● **Task requirements**
(a) In the passage below, what is the only source the writer says gives value to the authority to tell others what they may or may not do?
(b) Return everything in the passage below from "Religion once devolved" down to "Stan said...".

● **Excerpted passage**
+-------+

This of course is a natural outcome of the idea of "ethics" in the first place: I may develop my own authority to tell you what you may or may not do. That authority only has value through personal power: force. Only if I force you are you obliged to accept my personal ethic.

This enforcement is now being endorsed by requiring religious hospitals and all physicians to perform abortions, and pharmacists to issue harmful drugs. Once the Hippocratic oath is breeched, only opinion and agenda are in control.

Religion once devolved into that sort of authority. In modern times it is not religion but humanism via the enlightenment that endorses it.

The fact that the Left continues in that direction despite the horrific, recent history, shows a contempt for human self-value. The desire for equal outcomes supercedes any call for liberty. Justice is no longer based on human integrity and freedoms in the Constitution, it is based on equality of outcome for all individuals.

Stan said...

As for Obama's Ultimate Plan:
Interestingly Obama once commented that he favored abortion so that his daughters would never be "punished with a baby".

Obviously if babies are punishment, they should not be allowed to occur, right? This is the thought process behind performing 4 or 5 abortions on one single black woman, but never advocating personal restraint: that would violate her rights. Black babies are killed at a rate far above the rates for other races. Abortion was, and still is, a Racist pursuit and a Relativist ideology. When Whites stopped keeping blacks in subjection, Black leaders and the Left took over the job.

+-------+

● **Collected material**
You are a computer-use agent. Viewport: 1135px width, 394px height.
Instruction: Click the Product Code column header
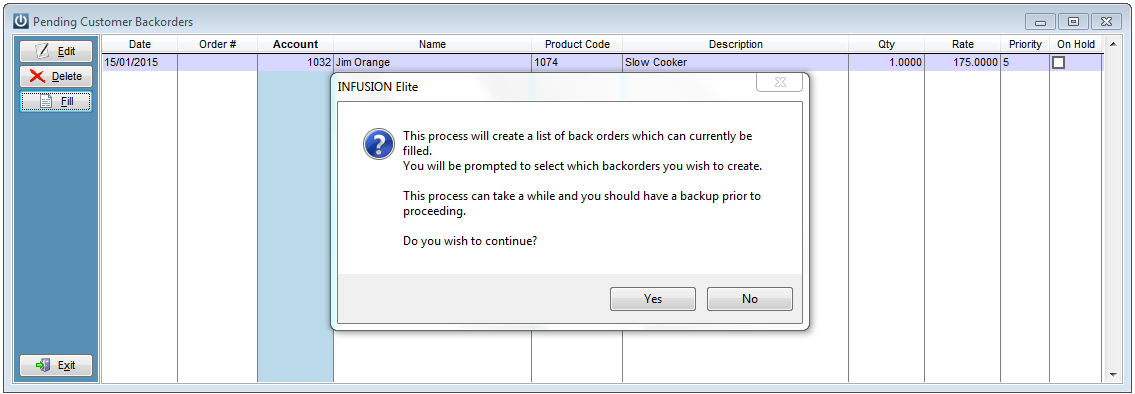point(577,44)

+-------+

● **Solution list**
(a) Personal power: force.

(b)
Religion once devolved into that sort of authority. In modern times it is not religion but humanism via the enlightenment that endorses it.

The fact that the Left continues in that direction despite the horrific, recent history, shows a contempt for human self-value. The desire for equal outcomes supercedes any call for liberty. Justice is no longer based on human integrity and freedoms in the Constitution, it is based on equality of outcome for all individuals.

Stan said...